Wskazałem na dziewczynę, która już lekko blada siedziała skulona na krześle. Mężczyzna podał jej dłoń, a ona delikatnie ją uścisnęła. Pewność siebie Kaito na prawie każdego działa pesząco.
-Nie wiedziałem Suo, że masz dziewczynę, bo pierścionka jeszcze nie widzę.
-Tak naprawdę jestem jego przyjaciółką.- Dziewczyna wstała z krzesła i szeroko uśmiechnęła się w moją stronę. Poczułem ukłucie w sercu.- I jeżeli się nie obrazicie, to pójdę już do domu. Zasiedziałam się trochę.
-Nie musisz jeszcze iść.
Stanąłem na drodze dziewczyny i pomimo wielkiego bólu, który zaczynał mnie powoli rozrywać, obdarzyłem ją uśmiechem. Ona natomiast pokiwała przecząco głową i mnie wyminęła, ubierając tym samym buty.
-Jak kolejny raz przyjdę do domu po dwudziestej, zostanę zmuszona do wyprowadzki. Dziękuję za obiad i spacer. Do zobaczenia.
-Hej.
Odmachałem dziewczynie, która po chwili zniknęła w drzwiach. Cicho westchnąłem i wszedłem do salonu, gdzie na kanapie rozłożył się Kaito.
-No, no... piękne mieszkanie i dziewczyna. Czego chcieć więcej?
-Dlaczego przyszedłeś?
-No co ty? Tak witasz starego przyjaciela?- Przewróciłem oczami i usiadłem na fotelu czekając aż mężczyzna zacznie gadać.- Ojciec mnie wysłał na zwiady. Podobno tropisz Kirę.
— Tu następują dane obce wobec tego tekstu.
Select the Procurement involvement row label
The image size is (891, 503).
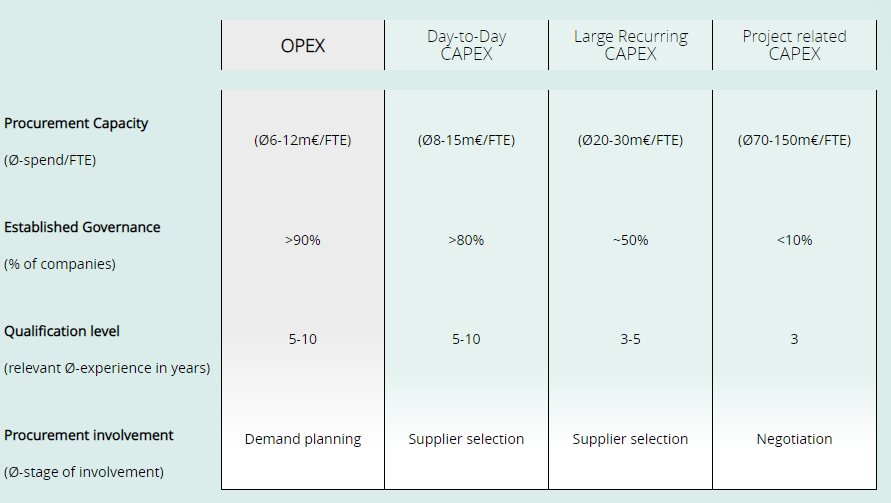(x=89, y=435)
-Przed chwilą go poznałeś.
-Co? Że niby ona?- Facet wybuchnął śmiechem.- Naprawdę mój ojciec ją o to podejrzewa?
-Tak i z tego powodu kazał mi ją śledzić. W jej zachowaniu nie ma nic podejrzanego. Jest spokojna, przyjacielska i nigdzie w jej otoczeniu w oczy nie rzucił mi się Shinigami, ani notatnik.
-Może dobrze go ukryła?
-Wątpię. Byłem u niej w domu. Zachowywała się tak jak zwykle.
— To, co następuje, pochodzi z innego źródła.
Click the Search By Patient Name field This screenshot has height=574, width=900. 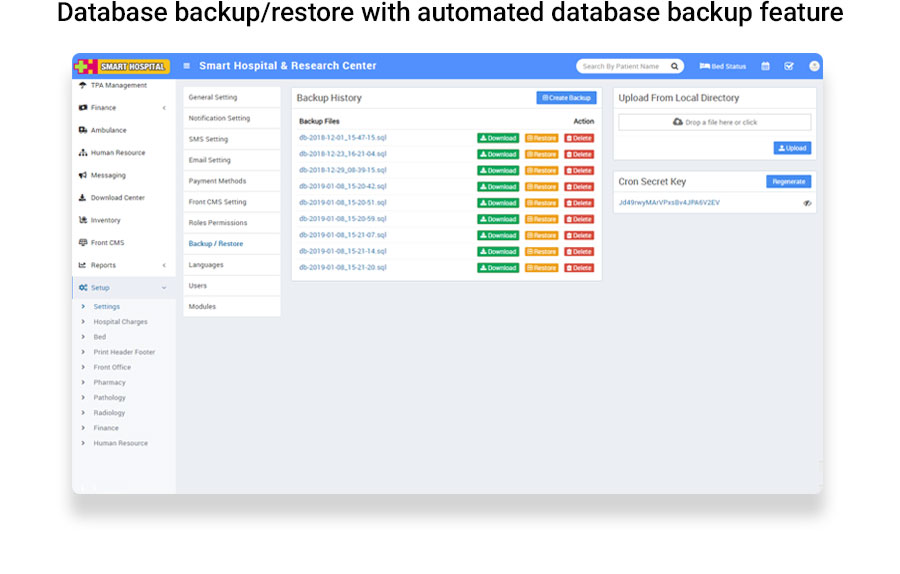(x=621, y=66)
-A rozmawiałeś z nią o tej śmierci w kawiarni, tak jak kazał mój ojciec?
-Tak.- Potarłem powieki dłońmi, ten ból staje się nie do wytrzymania.- Była naturalna, sama powiedziała mi o śmierci tej kobiety, jak zaproponowałem pójście na kawę.
-Chcesz mi powiedzieć, że poszliście na kawę?
-Tak...
-Nie wierzę, wiecznie zajęty pracą Suo znalazł osobę, dla której oderwał się od papierów. Nieźle cię musiało kopnąć.
-Szef dał mi takie zadanie.
-Kazał się tobie w niej zakochać?
-Nie zakochałem się w niej.
Z każdą chwilą czułem jak tracę nad sobą kontrolę. Pod powiekami poczułem piekące łzy, które nie mają prawa bytu.
-Z nikim wcześniej nie chodziłeś na kawę.
-Możemy zmienić temat?
-Już wiem co chciałem wiedzieć, więc teraz opowiedz mi o mieszkaniu. Dawno się nie widzieliśmy, a ty zdążyłeś uciec od rodziców.
Zignorowałem chichot Kaito i zacząłem opowiadać o tym co działo się od dnia
ukończenia szkoły. Może i udało mi się uciec od tego bólu, który trawił mnie od środka, jednak nadal w głowie miałem słowa dziewczyny i ten szczery uśmiech. Uśmiech, jakim obdarzała mnie od początku naszej znajomości.